Apple and Samsung Electronics head toward the conclusion of their second U.S. patent trial with one last chance to make a case to jurors on whether the $2 billion case is actually a proxy war over Google’s Android operating system.

Each side will get two hours today to sum up its case in the same San Jose, California, courtroom where Apple was awarded $930 million in the first trial two years ago. This time, with most of Apple’s patent-infringement claims relating to Android functions, Samsung has cast the iPhone maker’s case as a bid to displace Google as the leading supplier of smartphone systems and limit consumer choice.

The court fight lags behind the latest technology - the devices at issue don’t include Samsung’s Android-based Galaxy S5, released this month in 125 countries. Google nevertheless retains a stake in the outcome. An Apple victory would allow the iPhone maker to seek a court order barring U.S. sales of Samsung’s earlier Android-equipped phones.

The world’s top two smartphone makers have spent hundreds of millions of dollars in legal fees on battles across four continents to dominate a market that was valued at $338.2 billion last year, according to data.

**Stored rows:**

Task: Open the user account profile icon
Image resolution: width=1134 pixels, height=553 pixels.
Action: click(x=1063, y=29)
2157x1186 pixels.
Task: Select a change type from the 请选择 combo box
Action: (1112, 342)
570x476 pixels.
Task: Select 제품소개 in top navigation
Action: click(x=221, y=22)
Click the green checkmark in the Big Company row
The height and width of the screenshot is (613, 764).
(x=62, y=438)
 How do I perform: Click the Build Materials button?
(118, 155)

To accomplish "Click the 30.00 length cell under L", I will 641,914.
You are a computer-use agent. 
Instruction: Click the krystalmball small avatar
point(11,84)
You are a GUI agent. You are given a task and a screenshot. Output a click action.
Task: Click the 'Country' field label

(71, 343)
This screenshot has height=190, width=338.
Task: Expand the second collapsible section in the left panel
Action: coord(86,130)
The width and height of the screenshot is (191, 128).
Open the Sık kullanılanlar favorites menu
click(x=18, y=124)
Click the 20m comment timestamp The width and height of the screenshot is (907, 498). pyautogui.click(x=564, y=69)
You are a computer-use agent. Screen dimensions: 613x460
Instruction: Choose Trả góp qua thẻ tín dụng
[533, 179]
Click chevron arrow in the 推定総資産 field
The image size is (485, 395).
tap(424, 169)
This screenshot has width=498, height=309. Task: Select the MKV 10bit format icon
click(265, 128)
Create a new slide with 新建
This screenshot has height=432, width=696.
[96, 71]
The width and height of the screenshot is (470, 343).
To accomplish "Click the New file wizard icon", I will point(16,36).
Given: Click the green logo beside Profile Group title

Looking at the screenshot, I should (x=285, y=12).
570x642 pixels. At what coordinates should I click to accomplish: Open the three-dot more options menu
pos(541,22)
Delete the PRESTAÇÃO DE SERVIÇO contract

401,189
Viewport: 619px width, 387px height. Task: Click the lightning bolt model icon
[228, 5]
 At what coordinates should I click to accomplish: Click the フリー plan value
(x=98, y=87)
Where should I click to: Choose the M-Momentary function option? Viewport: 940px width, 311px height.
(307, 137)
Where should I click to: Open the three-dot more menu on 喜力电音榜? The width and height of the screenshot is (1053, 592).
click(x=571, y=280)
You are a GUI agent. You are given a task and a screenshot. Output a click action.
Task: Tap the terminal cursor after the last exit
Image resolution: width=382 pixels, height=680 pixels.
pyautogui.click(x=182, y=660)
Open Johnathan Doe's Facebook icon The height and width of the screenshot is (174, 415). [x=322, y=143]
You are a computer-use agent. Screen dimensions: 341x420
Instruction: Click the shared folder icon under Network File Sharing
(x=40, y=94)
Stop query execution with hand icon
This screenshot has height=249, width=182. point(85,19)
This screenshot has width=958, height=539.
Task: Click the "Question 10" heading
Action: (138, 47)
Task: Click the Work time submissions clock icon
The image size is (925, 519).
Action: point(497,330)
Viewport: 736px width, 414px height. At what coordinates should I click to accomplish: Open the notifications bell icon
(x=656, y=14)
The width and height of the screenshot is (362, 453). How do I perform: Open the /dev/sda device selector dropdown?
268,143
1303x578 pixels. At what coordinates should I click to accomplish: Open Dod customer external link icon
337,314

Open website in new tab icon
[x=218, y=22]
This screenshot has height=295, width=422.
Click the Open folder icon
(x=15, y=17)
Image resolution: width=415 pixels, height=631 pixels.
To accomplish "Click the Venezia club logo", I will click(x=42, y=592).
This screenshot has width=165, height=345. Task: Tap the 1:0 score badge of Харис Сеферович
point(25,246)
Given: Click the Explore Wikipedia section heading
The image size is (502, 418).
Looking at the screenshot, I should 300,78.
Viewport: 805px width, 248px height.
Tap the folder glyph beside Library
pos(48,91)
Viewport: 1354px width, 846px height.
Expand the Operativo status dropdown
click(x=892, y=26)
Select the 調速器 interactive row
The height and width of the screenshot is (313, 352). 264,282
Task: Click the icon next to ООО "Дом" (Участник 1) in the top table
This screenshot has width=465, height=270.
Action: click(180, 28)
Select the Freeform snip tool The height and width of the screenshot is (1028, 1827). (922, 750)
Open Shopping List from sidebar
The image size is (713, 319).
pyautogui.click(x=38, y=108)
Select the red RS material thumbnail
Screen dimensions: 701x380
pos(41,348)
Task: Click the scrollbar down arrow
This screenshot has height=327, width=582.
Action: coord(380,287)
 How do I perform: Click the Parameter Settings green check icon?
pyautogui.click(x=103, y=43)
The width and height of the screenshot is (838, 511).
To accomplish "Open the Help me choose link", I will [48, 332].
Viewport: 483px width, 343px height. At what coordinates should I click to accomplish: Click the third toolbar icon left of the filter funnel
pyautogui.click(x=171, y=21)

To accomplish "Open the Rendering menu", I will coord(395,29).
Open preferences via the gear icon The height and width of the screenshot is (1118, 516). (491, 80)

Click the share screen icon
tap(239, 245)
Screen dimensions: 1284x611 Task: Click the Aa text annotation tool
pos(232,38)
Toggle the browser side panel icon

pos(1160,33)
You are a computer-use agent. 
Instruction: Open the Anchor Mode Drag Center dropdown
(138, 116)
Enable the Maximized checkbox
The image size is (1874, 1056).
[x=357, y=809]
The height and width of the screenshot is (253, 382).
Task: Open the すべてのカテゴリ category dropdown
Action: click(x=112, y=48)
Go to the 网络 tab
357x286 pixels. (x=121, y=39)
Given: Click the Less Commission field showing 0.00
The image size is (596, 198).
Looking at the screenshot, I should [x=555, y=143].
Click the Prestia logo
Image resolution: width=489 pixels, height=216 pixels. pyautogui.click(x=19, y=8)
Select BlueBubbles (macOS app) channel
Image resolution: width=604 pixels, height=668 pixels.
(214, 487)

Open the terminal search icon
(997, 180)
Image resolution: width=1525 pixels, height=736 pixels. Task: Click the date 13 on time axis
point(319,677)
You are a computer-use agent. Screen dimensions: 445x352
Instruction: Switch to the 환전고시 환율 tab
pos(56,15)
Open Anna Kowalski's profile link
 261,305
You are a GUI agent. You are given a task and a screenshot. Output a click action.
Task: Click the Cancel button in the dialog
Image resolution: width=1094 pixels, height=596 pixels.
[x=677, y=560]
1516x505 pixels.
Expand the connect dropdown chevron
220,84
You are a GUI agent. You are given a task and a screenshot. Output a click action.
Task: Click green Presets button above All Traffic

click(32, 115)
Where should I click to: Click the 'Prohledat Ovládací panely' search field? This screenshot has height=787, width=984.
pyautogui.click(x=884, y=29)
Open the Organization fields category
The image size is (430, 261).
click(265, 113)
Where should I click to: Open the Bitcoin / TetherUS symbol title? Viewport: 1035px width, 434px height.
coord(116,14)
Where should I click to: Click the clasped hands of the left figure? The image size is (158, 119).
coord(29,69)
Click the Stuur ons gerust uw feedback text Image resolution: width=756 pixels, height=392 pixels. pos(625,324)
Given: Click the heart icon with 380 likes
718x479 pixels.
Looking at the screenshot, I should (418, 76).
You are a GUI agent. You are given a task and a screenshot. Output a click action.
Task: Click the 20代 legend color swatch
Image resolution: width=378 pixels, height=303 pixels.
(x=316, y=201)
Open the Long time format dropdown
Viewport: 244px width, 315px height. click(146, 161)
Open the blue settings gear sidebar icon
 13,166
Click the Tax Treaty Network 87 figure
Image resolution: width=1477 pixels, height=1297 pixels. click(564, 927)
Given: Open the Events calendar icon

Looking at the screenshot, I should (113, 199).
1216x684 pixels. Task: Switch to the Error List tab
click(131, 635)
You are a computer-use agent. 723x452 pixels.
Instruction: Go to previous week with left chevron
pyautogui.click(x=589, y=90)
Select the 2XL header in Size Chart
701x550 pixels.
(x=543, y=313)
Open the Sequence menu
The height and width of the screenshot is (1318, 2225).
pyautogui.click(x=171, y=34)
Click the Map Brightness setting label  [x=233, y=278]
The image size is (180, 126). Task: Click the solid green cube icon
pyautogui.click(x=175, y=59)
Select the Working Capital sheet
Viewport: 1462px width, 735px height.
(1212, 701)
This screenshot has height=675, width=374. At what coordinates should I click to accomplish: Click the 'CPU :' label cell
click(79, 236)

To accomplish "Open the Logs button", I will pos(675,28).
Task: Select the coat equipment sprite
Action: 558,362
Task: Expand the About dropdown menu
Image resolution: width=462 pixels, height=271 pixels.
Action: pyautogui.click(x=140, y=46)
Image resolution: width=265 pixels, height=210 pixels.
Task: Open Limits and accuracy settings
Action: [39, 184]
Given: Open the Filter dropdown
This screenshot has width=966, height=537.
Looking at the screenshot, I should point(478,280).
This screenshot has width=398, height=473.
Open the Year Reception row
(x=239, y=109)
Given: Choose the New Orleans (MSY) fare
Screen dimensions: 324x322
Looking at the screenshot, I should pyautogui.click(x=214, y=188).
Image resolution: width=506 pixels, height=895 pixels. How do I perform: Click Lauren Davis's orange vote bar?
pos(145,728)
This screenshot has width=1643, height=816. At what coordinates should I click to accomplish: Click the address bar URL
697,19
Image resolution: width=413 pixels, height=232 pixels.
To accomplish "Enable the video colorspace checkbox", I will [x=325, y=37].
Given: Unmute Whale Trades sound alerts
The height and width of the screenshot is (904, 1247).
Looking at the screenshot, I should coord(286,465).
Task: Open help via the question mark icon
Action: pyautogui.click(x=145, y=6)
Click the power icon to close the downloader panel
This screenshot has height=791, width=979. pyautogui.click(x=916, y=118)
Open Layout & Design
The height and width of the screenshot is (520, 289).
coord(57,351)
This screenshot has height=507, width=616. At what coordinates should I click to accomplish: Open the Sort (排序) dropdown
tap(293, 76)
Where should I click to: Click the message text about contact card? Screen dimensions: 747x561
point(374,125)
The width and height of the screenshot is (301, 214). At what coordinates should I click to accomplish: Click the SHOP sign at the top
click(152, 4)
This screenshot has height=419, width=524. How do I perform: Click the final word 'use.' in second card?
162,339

**Written task 1:** Reproduce part of the Apple and Samsung patent trial passage word for word, starting at the words "Each side will" and ending after the words "limit consumer choice.".
**Written task 2:** In the Apple and Samsung patent trial passage, how much was Apple awarded in the first trial?
**Written task 3:** Resume the Apple and Samsung patent trial passage after its final sentence.

**Task result 1:**
Each side will get two hours today to sum up its case in the same San Jose, California, courtroom where Apple was awarded $930 million in the first trial two years ago. This time, with most of Apple’s patent-infringement claims relating to Android functions, Samsung has cast the iPhone maker’s case as a bid to displace Google as the leading supplier of smartphone systems and limit consumer choice.

**Task result 2:** $930 million

**Task result 3:**
Samsung had 31 percent of industry revenue, compared with 15 percent for Apple, whose share of the market has shrunk as the touch-screen interface became more commonplace and Samsung, LG Electronics and Lenovo Group have introduced lower-cost alternatives.

In the initial trial, Apple failed to win an order barring sales of infringing Samsung phones. It has said winning such an order was more important than money damages.

Samsung has argued throughout the four-week trial that Apple is really attacking Android.

Samsung called several Google engineers as witnesses to bolster the point that it didn’t need to copy Apple’s technology for the software on its phones.